Pada terik yang mengantarkan senyum di wajahmu, aku sungguh-sungguh ingin mengabarkan. Bahwa kepergianmu yang terjadi satu hari setelah hari Minggu adalah sama sekali bukan salahmu. Karena sejak awal aku memang tidak punya hak untuk membuatmu tinggal. Aku bukan rumah, jadi tidak heran kalau kamu tidak menjadikanku alasan untuk pulang. "Bukankah pulang belum tentu selalu menuju rumah?" Tanya seekor burung Dara yang suka bertengger di ranting pohon dekat jendela kamarku. Kamu tau apa jawaban yang aku berikan? Tentu saja aku diam, karena tanpa dirimu, tak ada kata yang berhasil menjadi kalimat. Semua jadi samar-samar dan hanya mengambang di udara lalu hilang bersama angin yang juga membawa dedaunan kering bermigrasi.
Ketika malam telah mengintip lewat lubang kecil di tembok kamarku, aku baru menyadari, bahwa seharian ini tak ada apapun yang kulakukan selain mengingat kepergianmu, yang tentu saja hanya menjadi kisah pilu bagiku. Karena bagi dirimu, itu bukan sebuah kepergian, hanya sebuah peristiwa ketika kita tak akan bertemu lagi. Sepertinya definisi yang ada di kepalamu tidak memberikan rasa nyeri yang berkepanjangan bukan? Benar bukan? Kamu bahkan terlihat bersemangat ketika meninggalkan ujung mataku yang terus menatap punggungmu menjauh.
Dalam setiap hela yang aku embuskan, aku tidak pernah bisa melupakan segala rasa yang kamu ciptakan untuk menghilangkan segala kegundahan, yang ujung-ujungnya malah makin membara semenjak kamu pergi. Entah apa yang membuatku terlalu dalam tertarik olehmu, bahkan tak sedetikpun aku bisa melupakan segala macam tentangmu. Bahkan desah napasmu pun aku sangat hapal. Sebenarnya, ramuan apa yang kamu berikan padaku hingga aku bisa jatuh padamu dengan terlalu. Jika ramuan itu terlalu manjur, seharusnya kamu berikan penawarnya sebelum kamu memutuskan untuk tak lagi bertemu denganku. Agar aku tidak terus-terusan lapar oleh manisnya senyummu, agar aku tak lagi haus oleh kata-kata indahmu, agar dirimu tak lagi menjadi alasan hilangnya dahagaku.

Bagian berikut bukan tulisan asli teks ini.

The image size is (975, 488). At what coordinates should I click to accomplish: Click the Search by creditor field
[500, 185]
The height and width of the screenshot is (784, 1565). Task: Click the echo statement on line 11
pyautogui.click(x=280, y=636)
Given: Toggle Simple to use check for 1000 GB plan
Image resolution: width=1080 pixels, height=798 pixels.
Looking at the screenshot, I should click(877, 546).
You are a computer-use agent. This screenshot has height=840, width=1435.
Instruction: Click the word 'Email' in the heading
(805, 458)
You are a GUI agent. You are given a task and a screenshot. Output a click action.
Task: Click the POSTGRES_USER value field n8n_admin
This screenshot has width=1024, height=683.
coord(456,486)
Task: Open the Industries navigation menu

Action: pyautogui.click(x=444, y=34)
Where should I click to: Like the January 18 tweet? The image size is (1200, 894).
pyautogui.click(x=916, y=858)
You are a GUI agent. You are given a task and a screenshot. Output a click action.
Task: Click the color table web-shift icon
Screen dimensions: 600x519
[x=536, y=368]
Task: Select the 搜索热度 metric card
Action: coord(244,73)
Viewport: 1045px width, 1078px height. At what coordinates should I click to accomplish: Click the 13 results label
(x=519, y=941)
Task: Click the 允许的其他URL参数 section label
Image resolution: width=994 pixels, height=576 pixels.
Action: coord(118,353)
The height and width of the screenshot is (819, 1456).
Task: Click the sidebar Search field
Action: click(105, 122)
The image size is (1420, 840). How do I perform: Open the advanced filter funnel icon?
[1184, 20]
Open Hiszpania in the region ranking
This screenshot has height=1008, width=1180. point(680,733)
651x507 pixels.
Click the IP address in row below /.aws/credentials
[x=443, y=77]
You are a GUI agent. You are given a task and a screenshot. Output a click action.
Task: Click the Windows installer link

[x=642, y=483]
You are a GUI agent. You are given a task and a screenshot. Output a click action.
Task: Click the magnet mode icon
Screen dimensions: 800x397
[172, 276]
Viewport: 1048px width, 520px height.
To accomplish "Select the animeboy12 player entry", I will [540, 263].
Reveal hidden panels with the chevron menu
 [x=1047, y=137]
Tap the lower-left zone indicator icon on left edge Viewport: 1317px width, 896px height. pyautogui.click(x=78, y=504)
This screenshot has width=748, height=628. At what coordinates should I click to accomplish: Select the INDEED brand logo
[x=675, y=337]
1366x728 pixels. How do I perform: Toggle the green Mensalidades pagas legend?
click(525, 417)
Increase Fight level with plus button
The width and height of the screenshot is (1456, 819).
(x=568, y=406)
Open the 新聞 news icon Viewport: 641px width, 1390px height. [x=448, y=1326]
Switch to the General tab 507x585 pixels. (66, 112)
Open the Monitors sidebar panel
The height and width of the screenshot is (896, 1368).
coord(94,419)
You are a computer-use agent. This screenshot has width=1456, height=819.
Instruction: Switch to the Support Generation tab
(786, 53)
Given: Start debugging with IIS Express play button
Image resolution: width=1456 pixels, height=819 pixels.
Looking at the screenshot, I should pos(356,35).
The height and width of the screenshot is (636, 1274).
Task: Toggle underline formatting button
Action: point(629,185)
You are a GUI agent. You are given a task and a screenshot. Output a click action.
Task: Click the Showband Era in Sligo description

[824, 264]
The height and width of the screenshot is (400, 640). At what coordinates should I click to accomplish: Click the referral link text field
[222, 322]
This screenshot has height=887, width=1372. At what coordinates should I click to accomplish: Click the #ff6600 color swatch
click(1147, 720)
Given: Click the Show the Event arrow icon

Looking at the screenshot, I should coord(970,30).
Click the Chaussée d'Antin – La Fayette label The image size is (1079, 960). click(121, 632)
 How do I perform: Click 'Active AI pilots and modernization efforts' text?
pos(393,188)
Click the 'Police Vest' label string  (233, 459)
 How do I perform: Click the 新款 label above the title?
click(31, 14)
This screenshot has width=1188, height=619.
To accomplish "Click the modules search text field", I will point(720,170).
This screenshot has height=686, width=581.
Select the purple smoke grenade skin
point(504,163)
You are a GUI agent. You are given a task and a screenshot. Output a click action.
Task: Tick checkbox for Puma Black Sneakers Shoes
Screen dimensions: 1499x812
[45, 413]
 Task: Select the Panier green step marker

Bukankah jika begitu aku pantas menyebutmu egois? Sepertinya tidak boleh, karena pada paragraf pertama aku sudah bilang bahwa semua ini bukan salahmu. Tentu aku tidak boleh mengkhianati kata-kataku sendiri, agar kamu juga percaya bahwa rasaku padamu tak pernah berpindah-pindah. Selalu pada tempat pertama, di relung terdalam. Jadi, Fra, apa kamu benar-benar tak akan kembali? Walaupun aku tau tidak ada kata itu dalam kalimat-kalimat perpisahan yang kamu lisankan sebelum melepas genggaman itu. Jika memang begitu, aku akan menyerah menantimu. Tapi, untuk menyerah pada rasaku padamu, jujur saja aku tak pernah bisa. Karena bagiku, Fra adalah salah satu kepingan hidup Jana.